Hassan is only 9 years old, but he has suffered much more than a lifetime. Every single day, especially the first seven years, his life was overshadowed by a deadly disease. However, after a breakthrough operation, now he can go to school, play football and live a normal life like any other boy.
Hassan was diagnosed with epidermolysis bullosa (EB) shortly after birth. His family were told that there was no cure for the disease. One year after Hassan and his family moved to Germany, escaping the war in Syria, Hassan’s condition got worse. EB is a rare inherited skin disorder. Sufferers have genetic mutations on one of the genes that helps produce the protein which attaches the upper layers of skin to deeper layers. As a result of the mutation, sufferers’ skin can become blistered from just a mild bump or friction. Patients with EB are sometimes called ‘butterfly children’ because their skin is as delicate as a butterfly’s wings. Complications from the disease can include skin cancer and deadly infections.
Hassan’s disease is considered the most severe form of the condition – sufferers can have trouble eating as blistering can also occur within the body. Around 40 percent of children with the condition won’t survive their first year, and most don’t live past five. In June 2015 when Hassan was 7 years old, he was admitted to the burns unit of a children’s hospital in Bochum,
Germany. By that time, around 60 percent of his epidermis – the top layer of his skin – was gone. His back, flanks, and limbs had become a continuous landscape of untreatable open wounds, red and raw. Much of it was badly infected. The pain was excruciating. Dr Tobias Rothoeft, a paediatrician at the Children’s Hospital who treated Hassan, described the deadly condition of his body at admission: “He suffered from severe sepsis (a blood infection) with high fever, and his bodyweight had dropped to a mere 17 kilograms (37 pounds) – a life-threatening condition.”
Five weeks later, Hassan’s doctors had run out of options and were planning to start end-of-life care; trying to make him as comfortable as possible after all other attempts to heal him had failed.
It was the time when Hassan’s father asked for experimental treatments, so doctors in Germany reached out to Michele De Luca, an expert in stem cell biology at the University of Modena and Reggio Emilia in Italy. They wanted to see if it would be possible to transplant genetically modified stem cells onto Hassan’s body that would correct the mutation that causes EB and generate new, healthy skin. “Dr De Luka has promised to give us enough skin to heal this kid,” Dr Rothoeft told Hassan’s father.

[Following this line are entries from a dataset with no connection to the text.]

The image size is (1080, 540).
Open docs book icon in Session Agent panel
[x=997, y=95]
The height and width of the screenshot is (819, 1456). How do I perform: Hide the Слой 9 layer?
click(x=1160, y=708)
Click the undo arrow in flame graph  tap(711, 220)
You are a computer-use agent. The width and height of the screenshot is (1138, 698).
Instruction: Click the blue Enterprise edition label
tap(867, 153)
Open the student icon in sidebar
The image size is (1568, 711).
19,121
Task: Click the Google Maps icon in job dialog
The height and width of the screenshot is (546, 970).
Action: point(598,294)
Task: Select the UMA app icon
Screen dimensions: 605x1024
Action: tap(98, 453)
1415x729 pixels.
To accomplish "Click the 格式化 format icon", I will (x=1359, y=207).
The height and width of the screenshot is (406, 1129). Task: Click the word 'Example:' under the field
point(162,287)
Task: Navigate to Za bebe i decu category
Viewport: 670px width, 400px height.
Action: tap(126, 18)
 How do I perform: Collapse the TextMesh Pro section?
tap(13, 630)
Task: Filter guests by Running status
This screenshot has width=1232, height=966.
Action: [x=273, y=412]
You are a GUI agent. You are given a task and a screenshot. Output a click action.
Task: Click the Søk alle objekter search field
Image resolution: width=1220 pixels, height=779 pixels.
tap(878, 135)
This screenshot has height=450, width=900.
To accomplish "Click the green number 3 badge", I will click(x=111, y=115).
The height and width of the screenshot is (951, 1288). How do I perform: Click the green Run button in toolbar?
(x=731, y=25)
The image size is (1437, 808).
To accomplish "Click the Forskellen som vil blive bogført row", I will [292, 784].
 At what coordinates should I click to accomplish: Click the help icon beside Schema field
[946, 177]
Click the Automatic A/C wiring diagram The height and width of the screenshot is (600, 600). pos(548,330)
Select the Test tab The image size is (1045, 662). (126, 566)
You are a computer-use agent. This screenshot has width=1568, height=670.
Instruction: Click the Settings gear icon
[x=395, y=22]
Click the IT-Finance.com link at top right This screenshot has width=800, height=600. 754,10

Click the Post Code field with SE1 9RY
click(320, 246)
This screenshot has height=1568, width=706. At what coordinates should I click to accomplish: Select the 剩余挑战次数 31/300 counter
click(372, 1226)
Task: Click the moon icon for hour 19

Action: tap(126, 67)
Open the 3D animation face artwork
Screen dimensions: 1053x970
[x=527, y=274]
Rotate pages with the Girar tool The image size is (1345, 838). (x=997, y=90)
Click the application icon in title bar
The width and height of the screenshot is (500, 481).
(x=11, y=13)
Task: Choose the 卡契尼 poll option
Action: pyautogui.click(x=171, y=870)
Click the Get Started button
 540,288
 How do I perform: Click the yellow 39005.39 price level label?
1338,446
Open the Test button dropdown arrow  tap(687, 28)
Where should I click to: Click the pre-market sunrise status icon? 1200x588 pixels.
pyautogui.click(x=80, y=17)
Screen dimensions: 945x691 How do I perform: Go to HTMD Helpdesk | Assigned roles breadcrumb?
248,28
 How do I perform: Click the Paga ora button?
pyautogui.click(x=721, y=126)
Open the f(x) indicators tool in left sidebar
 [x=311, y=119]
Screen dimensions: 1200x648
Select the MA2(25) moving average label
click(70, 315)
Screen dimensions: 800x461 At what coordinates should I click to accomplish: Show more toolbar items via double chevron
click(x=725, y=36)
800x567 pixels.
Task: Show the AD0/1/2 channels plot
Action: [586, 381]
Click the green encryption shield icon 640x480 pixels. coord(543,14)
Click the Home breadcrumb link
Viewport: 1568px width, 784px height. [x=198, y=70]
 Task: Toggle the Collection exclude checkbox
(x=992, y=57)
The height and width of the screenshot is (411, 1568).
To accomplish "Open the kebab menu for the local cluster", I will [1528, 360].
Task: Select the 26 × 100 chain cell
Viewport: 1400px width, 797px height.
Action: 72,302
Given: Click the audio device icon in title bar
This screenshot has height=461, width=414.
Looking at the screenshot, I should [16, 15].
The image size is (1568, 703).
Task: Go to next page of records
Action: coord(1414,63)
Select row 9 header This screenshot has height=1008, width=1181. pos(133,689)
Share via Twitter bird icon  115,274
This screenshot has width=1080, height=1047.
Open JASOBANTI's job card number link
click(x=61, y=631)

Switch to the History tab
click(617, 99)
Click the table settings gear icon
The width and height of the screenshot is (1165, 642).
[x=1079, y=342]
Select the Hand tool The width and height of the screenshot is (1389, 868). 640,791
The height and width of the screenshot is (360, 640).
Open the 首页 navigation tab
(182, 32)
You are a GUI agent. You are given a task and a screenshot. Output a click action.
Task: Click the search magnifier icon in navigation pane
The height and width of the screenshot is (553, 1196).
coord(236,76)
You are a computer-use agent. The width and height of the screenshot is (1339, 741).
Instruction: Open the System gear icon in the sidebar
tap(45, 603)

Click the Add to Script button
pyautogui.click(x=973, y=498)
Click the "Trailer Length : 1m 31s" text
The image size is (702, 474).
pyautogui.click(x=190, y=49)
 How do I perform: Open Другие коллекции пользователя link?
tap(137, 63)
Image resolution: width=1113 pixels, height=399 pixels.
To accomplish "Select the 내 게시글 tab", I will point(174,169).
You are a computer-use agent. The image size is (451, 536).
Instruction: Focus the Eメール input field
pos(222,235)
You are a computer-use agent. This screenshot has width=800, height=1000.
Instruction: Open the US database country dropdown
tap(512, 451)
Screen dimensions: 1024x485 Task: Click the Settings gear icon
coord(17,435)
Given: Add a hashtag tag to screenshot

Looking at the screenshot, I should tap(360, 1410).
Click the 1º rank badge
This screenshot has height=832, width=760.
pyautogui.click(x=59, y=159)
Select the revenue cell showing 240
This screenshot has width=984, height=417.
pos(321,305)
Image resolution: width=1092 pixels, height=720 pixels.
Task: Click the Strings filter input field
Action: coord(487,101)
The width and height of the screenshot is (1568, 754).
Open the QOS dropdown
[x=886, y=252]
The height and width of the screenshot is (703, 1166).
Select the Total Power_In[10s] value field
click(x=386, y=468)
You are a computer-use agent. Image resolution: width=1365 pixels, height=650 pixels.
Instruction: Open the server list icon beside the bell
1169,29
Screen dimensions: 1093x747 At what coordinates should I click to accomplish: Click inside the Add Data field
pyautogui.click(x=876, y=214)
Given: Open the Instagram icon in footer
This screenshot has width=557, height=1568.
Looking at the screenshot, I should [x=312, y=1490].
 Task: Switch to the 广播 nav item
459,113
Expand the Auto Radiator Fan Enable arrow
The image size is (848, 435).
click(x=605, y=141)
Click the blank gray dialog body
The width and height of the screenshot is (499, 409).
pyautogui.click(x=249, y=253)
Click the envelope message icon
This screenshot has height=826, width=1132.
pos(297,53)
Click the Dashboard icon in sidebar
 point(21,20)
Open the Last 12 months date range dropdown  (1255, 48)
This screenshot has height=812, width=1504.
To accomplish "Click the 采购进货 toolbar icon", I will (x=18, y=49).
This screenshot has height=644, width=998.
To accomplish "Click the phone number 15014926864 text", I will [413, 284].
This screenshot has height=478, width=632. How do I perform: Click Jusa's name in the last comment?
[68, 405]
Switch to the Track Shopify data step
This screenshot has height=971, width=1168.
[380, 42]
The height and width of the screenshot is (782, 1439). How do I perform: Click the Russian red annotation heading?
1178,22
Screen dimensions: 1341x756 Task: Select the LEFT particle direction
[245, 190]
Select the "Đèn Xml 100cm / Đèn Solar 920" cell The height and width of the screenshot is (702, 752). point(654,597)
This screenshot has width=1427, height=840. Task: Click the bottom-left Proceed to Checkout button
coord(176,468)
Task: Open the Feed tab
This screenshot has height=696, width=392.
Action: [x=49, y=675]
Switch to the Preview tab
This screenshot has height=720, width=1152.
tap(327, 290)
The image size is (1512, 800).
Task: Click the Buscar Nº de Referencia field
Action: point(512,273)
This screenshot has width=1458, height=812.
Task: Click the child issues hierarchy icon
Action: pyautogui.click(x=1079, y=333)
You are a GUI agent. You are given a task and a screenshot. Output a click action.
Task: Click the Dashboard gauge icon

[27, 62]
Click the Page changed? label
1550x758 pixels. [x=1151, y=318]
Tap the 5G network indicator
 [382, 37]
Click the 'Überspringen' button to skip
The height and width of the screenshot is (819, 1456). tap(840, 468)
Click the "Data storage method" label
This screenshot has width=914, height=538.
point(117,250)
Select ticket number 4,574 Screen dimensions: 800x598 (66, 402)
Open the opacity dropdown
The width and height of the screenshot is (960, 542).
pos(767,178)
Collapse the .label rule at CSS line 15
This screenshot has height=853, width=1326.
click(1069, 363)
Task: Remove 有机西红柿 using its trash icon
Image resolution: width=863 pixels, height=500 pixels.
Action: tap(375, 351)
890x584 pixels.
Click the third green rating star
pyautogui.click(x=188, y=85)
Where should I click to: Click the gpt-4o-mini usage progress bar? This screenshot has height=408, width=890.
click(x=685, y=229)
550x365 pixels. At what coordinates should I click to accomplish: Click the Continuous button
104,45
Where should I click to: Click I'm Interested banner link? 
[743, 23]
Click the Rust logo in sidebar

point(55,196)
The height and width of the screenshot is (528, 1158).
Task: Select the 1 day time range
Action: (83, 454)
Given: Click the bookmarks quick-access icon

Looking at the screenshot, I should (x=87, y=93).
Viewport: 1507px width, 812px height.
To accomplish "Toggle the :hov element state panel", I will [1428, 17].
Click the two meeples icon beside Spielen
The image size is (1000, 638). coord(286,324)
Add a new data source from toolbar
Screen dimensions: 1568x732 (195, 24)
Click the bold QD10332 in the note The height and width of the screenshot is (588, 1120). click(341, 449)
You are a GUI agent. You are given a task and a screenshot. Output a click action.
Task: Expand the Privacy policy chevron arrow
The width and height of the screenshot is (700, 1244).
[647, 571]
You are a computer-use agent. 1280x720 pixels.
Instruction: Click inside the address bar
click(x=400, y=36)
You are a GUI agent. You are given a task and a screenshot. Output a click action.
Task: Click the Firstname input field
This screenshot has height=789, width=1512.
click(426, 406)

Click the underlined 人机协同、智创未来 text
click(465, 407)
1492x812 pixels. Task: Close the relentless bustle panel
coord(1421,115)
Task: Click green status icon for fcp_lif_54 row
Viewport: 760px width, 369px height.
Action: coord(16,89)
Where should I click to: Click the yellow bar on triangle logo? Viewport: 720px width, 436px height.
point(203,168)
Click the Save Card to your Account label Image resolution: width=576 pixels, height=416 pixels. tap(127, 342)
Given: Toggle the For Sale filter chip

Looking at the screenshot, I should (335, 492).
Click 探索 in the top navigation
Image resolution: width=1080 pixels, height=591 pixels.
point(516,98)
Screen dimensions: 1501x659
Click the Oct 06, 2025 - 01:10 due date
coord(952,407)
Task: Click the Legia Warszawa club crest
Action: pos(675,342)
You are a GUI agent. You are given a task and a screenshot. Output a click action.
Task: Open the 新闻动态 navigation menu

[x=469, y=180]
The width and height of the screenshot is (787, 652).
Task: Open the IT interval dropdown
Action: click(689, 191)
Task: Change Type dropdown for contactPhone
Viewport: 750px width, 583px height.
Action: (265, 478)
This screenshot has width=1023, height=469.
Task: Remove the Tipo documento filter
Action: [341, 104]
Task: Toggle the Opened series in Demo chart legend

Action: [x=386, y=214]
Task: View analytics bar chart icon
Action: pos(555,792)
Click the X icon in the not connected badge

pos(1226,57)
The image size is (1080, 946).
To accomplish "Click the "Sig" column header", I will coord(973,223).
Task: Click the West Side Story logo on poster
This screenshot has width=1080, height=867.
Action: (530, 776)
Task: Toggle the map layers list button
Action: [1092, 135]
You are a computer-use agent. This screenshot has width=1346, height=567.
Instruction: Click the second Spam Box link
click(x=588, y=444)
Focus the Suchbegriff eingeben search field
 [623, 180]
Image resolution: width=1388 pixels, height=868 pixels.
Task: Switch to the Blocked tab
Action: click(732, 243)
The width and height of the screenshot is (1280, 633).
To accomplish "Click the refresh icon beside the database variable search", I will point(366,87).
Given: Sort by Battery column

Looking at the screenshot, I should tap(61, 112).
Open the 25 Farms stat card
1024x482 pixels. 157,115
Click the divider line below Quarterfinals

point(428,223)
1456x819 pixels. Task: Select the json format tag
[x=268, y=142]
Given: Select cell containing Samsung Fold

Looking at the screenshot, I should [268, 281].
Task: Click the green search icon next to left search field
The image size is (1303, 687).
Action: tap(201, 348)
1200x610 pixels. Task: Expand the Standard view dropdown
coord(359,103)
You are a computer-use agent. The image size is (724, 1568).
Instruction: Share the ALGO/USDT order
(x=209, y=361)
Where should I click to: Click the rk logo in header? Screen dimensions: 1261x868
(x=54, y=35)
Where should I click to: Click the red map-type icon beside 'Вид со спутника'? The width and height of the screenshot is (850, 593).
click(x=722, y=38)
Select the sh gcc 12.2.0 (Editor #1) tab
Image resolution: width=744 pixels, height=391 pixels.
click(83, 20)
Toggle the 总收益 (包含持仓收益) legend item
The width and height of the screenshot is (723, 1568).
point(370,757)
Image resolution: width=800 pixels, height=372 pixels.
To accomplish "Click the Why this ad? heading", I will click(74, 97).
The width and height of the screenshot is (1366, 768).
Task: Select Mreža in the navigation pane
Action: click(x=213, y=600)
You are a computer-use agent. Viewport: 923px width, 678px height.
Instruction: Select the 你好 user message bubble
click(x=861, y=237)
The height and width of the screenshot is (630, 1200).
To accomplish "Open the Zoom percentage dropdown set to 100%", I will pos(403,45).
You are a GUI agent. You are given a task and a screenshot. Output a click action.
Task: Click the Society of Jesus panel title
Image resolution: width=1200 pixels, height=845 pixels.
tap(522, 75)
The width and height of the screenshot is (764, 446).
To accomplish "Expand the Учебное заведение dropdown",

Stem cells have the ability to turn into any type of tissue. De Luca’s team had previously shown that such a technique could be feasible for EB patients by transplanting a few sheets of skin grown from stem cells in the lab onto a patient’s legs. Doctors took a small square of healthy skin from a non-blistering part of Hassan’s body, and De Luca’s lab in Italy used that skin to create the genetically corrected stem cells which could grow into sheets of skin for grafting. The sheets looked like clear plastic.The surgeons spent two months grafting the skin grown in their labs onto the boy’s body through three surgeries replacing about 80 percent of the skin. He spent months recovering, covered in bandages, before being discharged from the hospital in February 2016.
The new epidermis was attached like a patchwork quilt, covering almost his entire body. Within a month, the graft had integrated into the lower layers of skin. “Once the epidermis has regenerated, the stem cells keep making the renewal of the epidermis as in a normal (healthy person),” said De Luca. “All the data we have … are telling us that this is going to be a stable situation.”
Two years on, the skin is healthy, he doesn’t need to take medication or use ointments and when he gets a cut it heals normally. A potential risk of the treatment is that the introduction of genetic changes could increase the chances of skin cancer – although the study found no evidence that dangerous mutations had been caused.
In 1983, two boys accidentally set themselves on fire. More than 97 percent of their bodies were burned. Their lives were saved by the physician Howard Green, who grafted regenerated skin onto the burned parts. Green’s technique has since saved countless lives and fuelled the entire fields of stem-cell biology and regenerative medicine.
De Luca studied with Green in the early part his early career, and this procedure is almost identical to the one his mentor developed, except for one crucial part. He added gene therapy to the mix, modifying the stem cells behind the regenerating skin to correct the mutations behind Hassan’s condition. “What is nice about this study is the combination of gene and cell therapy together,” said Higgins, whose own work focuses on skin regeneration. “The success of this combined cell and gene therapy will have huge implications for the field of regenerative medicine and the treatment of genetic diseases.”
An article in The Atlantic, dated Nov 8, 2017, revealed that De Luca’s team is now running two separate clinical trials to test their gene-corrected skin grafts on around two dozen children with EB. His ultimate goal is to develop an effective and standardised procedure that could be carried out during early childhood, to prevent the painful blisters before they happen, rather than restoring lost skin after the fact. “It will take years to get there but it’s clearly doable,” he says. “Maybe this will be the last thing I’ll do in my career.”